L’Affaire Marie-Claire : retour sur le procès de Bobigny

L'AFFAIRE MARIE-CLAIRE © Marie-Camille Orlando / 2026 - QUAD - FAM - ADNP - GAUMONT - FRANCE 3 CINEMA

“Il faut que la honte change de camp”. Cinquante ans avant le procès des viols de Mazan, une autre Gisèle prononçait cette formule devenue célèbre, et faisait ainsi basculer une affaire de fait-divers en un procès pour l’Histoire. Présenté en Séances Spéciales, L’Affaire Marie-Claire de Lauriane Escaffre et Yvo Muller revient sur ce procès de Bobigny mené par l’avocate Gisèle Halimi, en 1972. Cette dernière est incarnée par Charlotte Gainsbourg.

À l’automne 1971, Marie-Claire Chevalier, une lycéenne de seize ans se fait violer par un camarade de classe.

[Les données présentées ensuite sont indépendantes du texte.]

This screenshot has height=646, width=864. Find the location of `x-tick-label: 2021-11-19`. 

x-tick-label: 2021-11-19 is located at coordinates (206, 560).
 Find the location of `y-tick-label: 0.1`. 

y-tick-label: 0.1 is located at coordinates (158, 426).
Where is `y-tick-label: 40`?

Quelques mois plus tard, elle s’aperçoit qu’elle est enceinte, et demande à sa mère de l’aider à avorter. Cette dernière accepte et, aidée par une amie, elles se rendent chez une “faiseuse d’anges”, qui pratique l’avortement, encore lourdement réprimé pénalement. C’est le violeur lui-même qui dénonce Marie-Claire aux autorités.  

Lorsque les deux femmes se mettent en quête d’une défense, Michèle Chevalier se souvient du livre Djamila Boupacha, sur une militante du FLN, violée et torturée par l’armée française. Le livre est coécrit par Simone de Beauvoir et l’avocate de la victime, Gisèle Halimi. Militante anticolonialiste franco-tunisienne, elle soutient très tôt l’indépendance de l’Algérie, la cause palestinienne, mais aussi celle des femmes. Gisèle Halimi accepte de défendre cette employée de la RATP et sa fille, mais prend le pari de faire, non pas le procès de deux femmes, mais le procès d’une loi.  

La stratégie de l’avocate consiste notamment à médiatiser le procès, soutenu par des associations féministes comme Choisir, en y faisant venir des personnalités publiques, Delphine Seyrig en tête. Le 8 novembre 1972, après une plaidoirie historique de Gisèle Halimi, le verdict est rendu : c’est une victoire, les accusées sont toutes, ou relaxées, ou condamnées à une peine avec sursis.  

Le procès de Bobigny aura un impact considérable, trois ans plus tard, sur la Loi Veil de 1975, qui a officiellement dépénalisé l’IVG en France.